# Data supplied start
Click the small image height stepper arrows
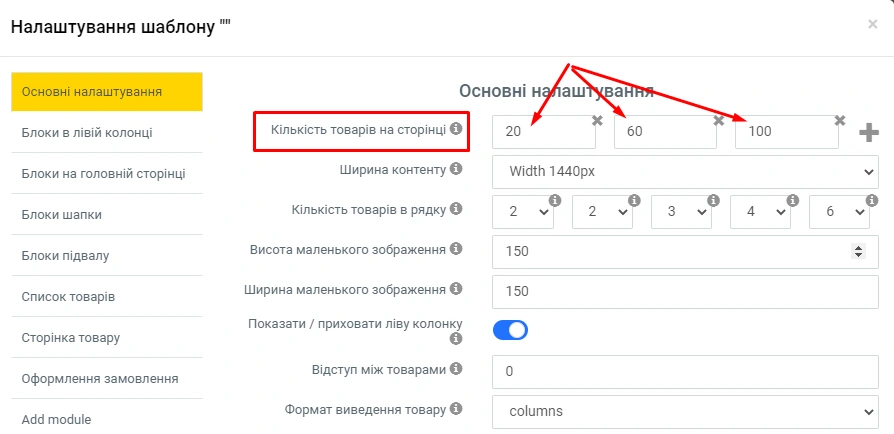The image size is (894, 434). click(857, 251)
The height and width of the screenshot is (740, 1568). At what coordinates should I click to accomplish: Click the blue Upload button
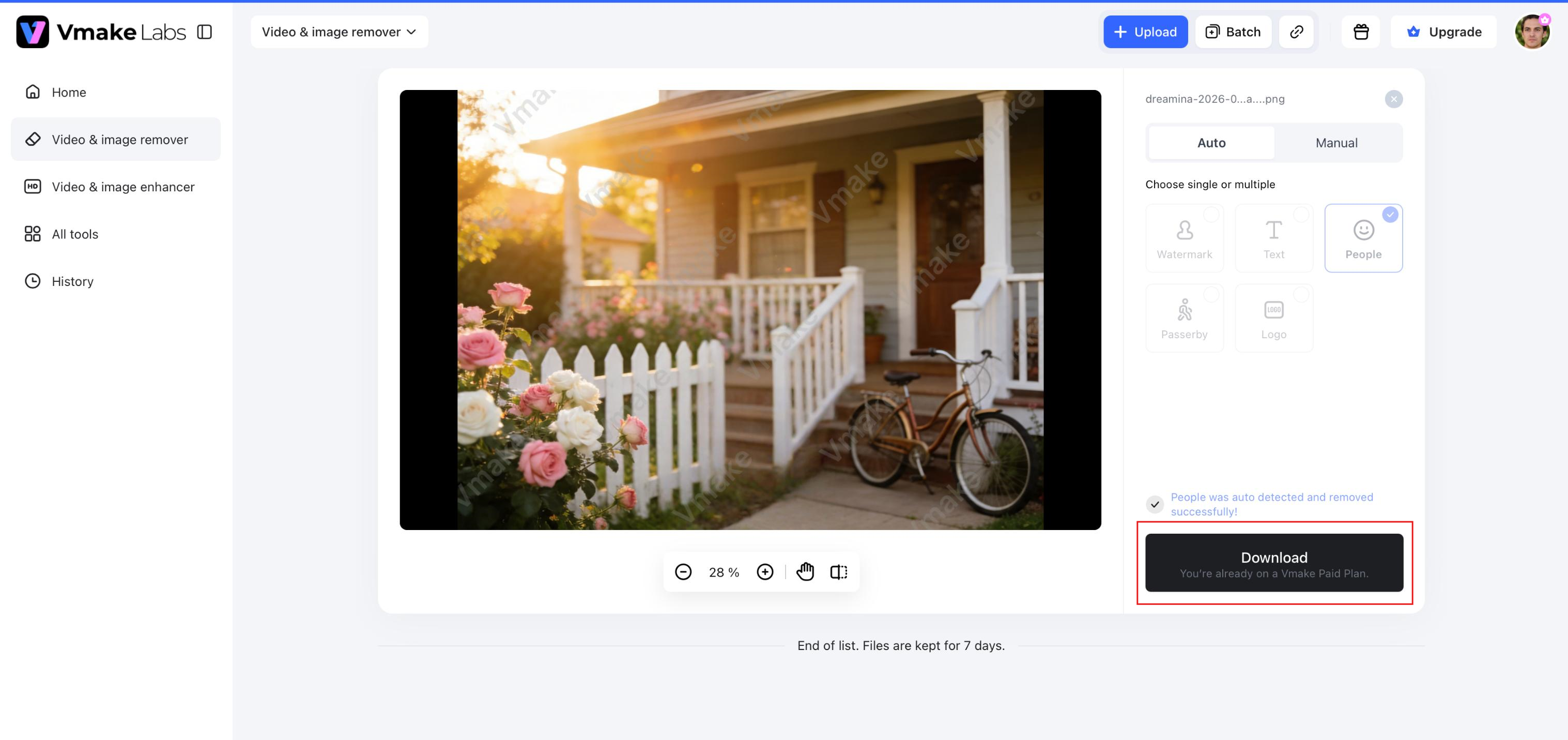(1146, 32)
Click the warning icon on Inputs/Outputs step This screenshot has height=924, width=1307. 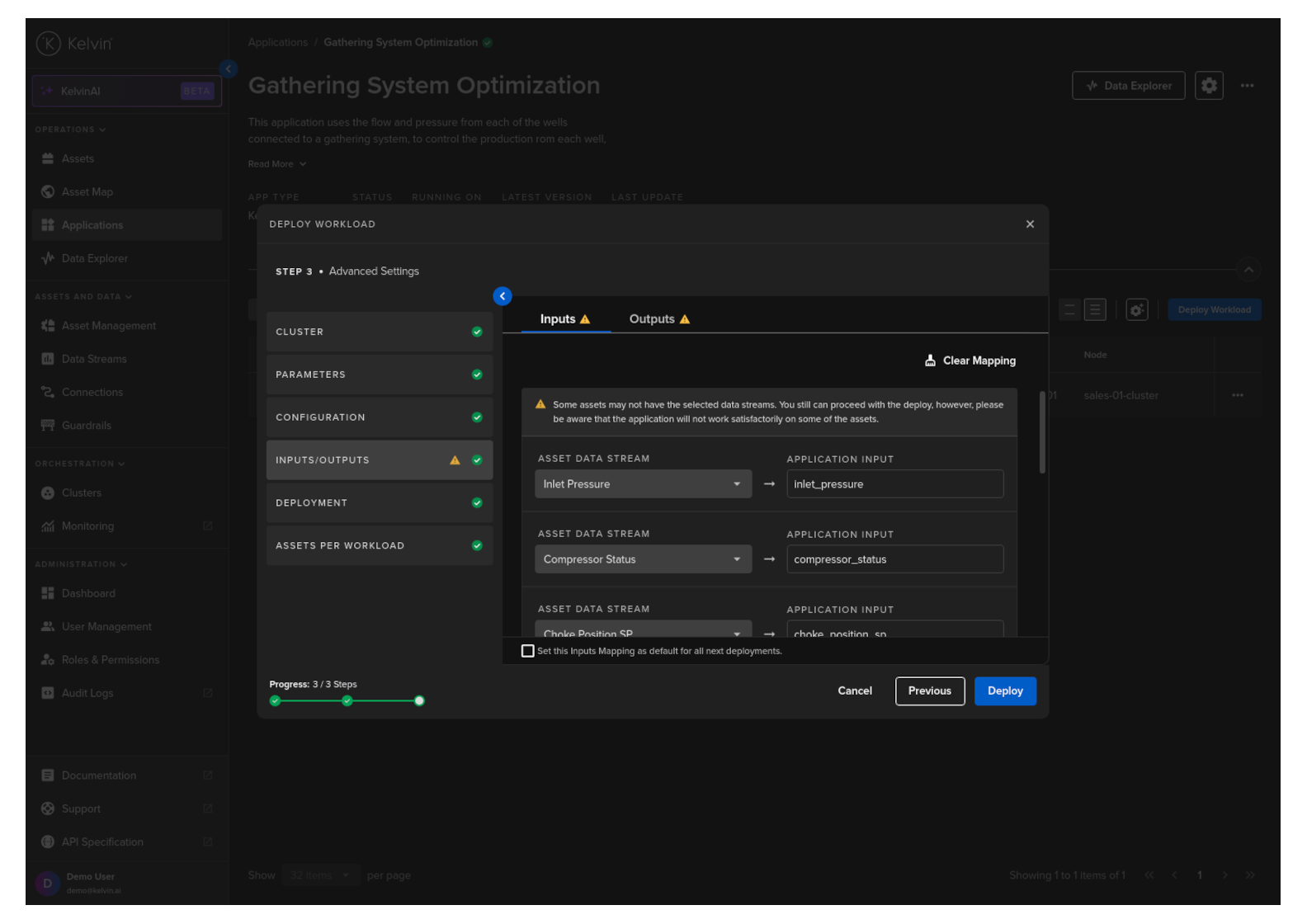pyautogui.click(x=455, y=460)
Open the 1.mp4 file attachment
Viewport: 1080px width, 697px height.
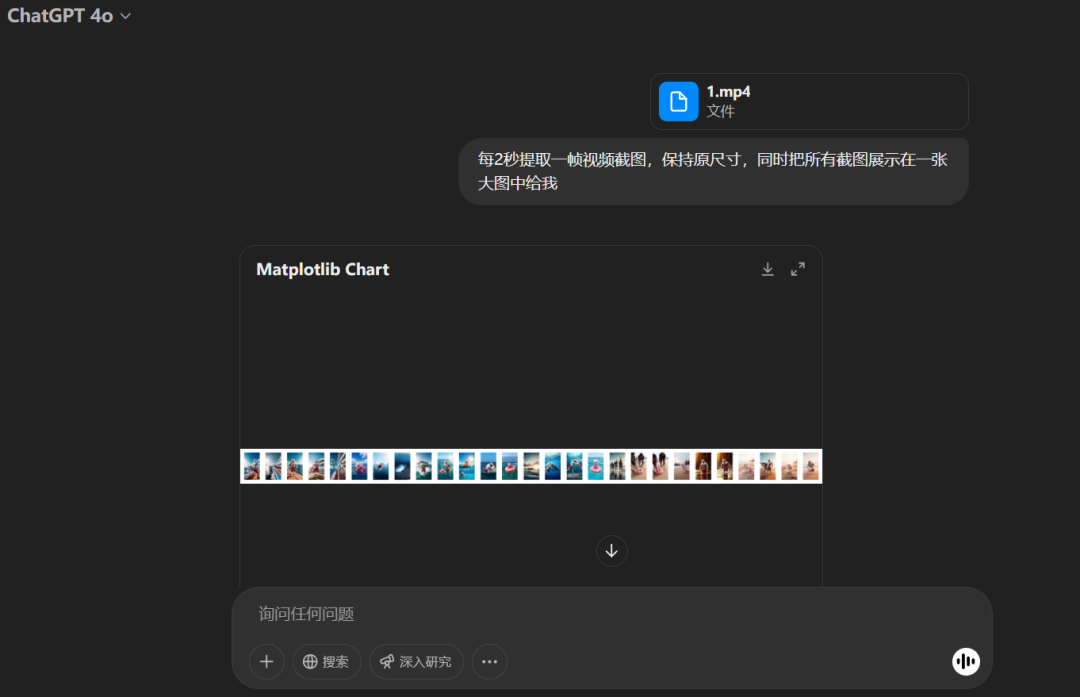click(x=808, y=101)
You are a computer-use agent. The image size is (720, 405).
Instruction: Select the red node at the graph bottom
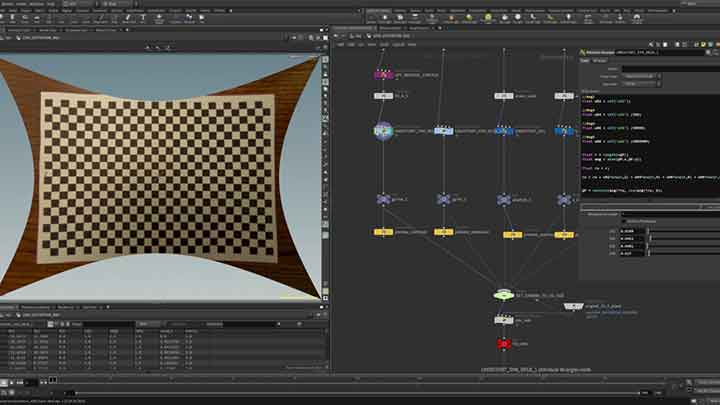click(x=503, y=343)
# Data supplied end
> _Description of the task_
Please rewrite every line of the entries in full, from the line with "Open the 1.mp4 file attachment" through the end of the entries, shifting each coordinate in the answers by adding 45 to it. Leave the pictures out.

> _Response to the task_
Open the 1.mp4 file attachment
Viewport: 1080px width, 697px height.
click(x=853, y=146)
You are a computer-use agent. The image size is (720, 405).
Instruction: Select the red node at the graph bottom
click(x=548, y=388)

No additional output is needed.